Merz: draft resolution the CDU applies
CDU leader Friedrich Merz confirmed in the ZDF summer interview on Sunday that the Union would not cooperate with the AfD. However, he limited this to “legislative bodies” – for example at the European, federal or state level. If a district administrator in Thuringia and a mayor in Saxony-Anhalt were elected by the AfD, then those were democratic elections, said Merz. “We have to accept that. And of course the local parliaments have to look for ways to shape the city, the state, the district together,” he explained in the ZDF summer interview.

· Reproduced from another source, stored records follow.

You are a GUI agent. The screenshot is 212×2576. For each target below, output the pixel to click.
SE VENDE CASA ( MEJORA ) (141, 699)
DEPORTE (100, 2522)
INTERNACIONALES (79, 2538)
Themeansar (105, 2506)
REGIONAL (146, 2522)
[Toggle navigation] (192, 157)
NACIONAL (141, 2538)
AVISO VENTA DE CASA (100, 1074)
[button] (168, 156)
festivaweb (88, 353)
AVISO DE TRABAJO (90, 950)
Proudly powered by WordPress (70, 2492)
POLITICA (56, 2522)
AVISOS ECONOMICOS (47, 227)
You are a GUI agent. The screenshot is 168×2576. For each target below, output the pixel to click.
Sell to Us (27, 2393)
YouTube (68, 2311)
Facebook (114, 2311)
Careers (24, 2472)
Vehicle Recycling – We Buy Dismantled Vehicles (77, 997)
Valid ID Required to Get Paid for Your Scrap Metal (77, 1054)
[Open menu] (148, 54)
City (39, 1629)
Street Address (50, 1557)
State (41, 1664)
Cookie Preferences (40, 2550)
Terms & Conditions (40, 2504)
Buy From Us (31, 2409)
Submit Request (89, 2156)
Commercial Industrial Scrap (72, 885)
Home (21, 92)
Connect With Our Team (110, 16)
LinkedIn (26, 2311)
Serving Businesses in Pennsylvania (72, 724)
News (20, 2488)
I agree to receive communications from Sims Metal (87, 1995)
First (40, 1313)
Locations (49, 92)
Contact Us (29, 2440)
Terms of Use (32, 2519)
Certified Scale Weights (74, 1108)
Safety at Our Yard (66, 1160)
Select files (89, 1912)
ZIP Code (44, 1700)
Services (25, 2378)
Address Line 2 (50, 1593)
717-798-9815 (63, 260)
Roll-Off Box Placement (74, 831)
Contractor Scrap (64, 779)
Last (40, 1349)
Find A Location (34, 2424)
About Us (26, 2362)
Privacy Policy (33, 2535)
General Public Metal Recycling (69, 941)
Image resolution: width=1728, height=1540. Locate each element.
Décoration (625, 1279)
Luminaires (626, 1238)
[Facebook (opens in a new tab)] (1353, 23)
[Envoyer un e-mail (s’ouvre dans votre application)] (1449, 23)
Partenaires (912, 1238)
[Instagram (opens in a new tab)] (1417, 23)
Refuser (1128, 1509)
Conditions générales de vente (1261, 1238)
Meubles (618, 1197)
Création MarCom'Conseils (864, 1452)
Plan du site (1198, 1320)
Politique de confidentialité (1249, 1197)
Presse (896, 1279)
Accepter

However, Merz subsequently received such severe criticism within his own party that he published a clarification on Monday morning in which he qualified his statements. In a dpa interview, Merz called it “completely absurd” to deduce from his words that he had opened the way for cooperation with the AfD at the municipal level. The CDU leader also emphasized via Twitter: “To make it clear again, and I have never said it differently: the decision of the CDU applies. There will also be no cooperation between the CDU and the AfD at the municipal level.
“Right-wing extremists remain right-wing extremists”
The so-called incompatibility resolution of the CDU, to which several party members referred, says, among other things: “Anyone who pleads for a rapprochement or even cooperation with the AfD in the CDU must know that they are approaching a party that deliberately tolerates right-wing extremist ideas, anti-Semitism and racism in its ranks. (…). The CDU rejects any coalitions or similar forms of cooperation with the AfD.”
The Vice President of the Bundestag, Yvonne Magwas, who is also a member of the CDU Presidium, wrote in response to Merz’s statements ZDF-Interview on Twitter: “Whether local council or Bundestag, right-wing radicals remain right-wing radicals. For Christian Democrats, right-wing radicals are always the enemy!” The CDU foreign politician Norbert Röttgen emphasized that his party had decided to ban cooperation with the AfD. “Anyone who wants to change that must find a majority at a federal party conference of the CDU.”
Söder: The AfD is right-wing extremist
Markus Söder, chairman of the sister party CSU, also clearly distanced himself from Merz. “The CSU rejects any cooperation with the AfD – regardless of the political level,” wrote the Bavarian Prime Minister. “Because the AfD is anti-democratic, right-wing extremist and divides our society. That is not compatible with our values.”
The new CDU General Secretary Carsten Linnemann, on the other hand, defended Merz. For his party, cooperation with the AfD is out of the question, he said on Monday evening at an event of the CDU-Hessen in Wiesbaden. Linnemann said Merz had only recently reiterated that as long as he was party leader, there would be no cooperation with the AfD, no matter what level.
Kühnert accuses Union AfD fixation
SPD General Secretary Kevin Kühnert appealed to the Union to focus less on the AfD. “I experience an incredible nervousness in the Union, in which some are almost maniacally fixed on the AfD issue,” said Kühnert of the “Stuttgarter Zeitung” and the “Stuttgarter Nachrichten”. In the Union, the first question to be asked in every debate is: “What does the AfD think and say? How can we react to it?” That has to stop. “The CDU should stop making itself so small as a proud democratic party,” advised Kühnert.
Meanwhile, Bundestag Vice President Katrin Göring-Eckardt (Greens) accused CDU leader Merz of damaging democracy with his statements on the AfD. “Friedrich Merz is riding on the steamer of populism. It’s extremely dangerous,” Göring-Eckardt told the editorial network Germany. “He serves a divisive right-wing populist party instead of asking them about their content. There are enough starting points for this, from cuts in pensions to rejection of the EU.” Because of the lack of criticism, Merz’s backtracking was “not very credible”.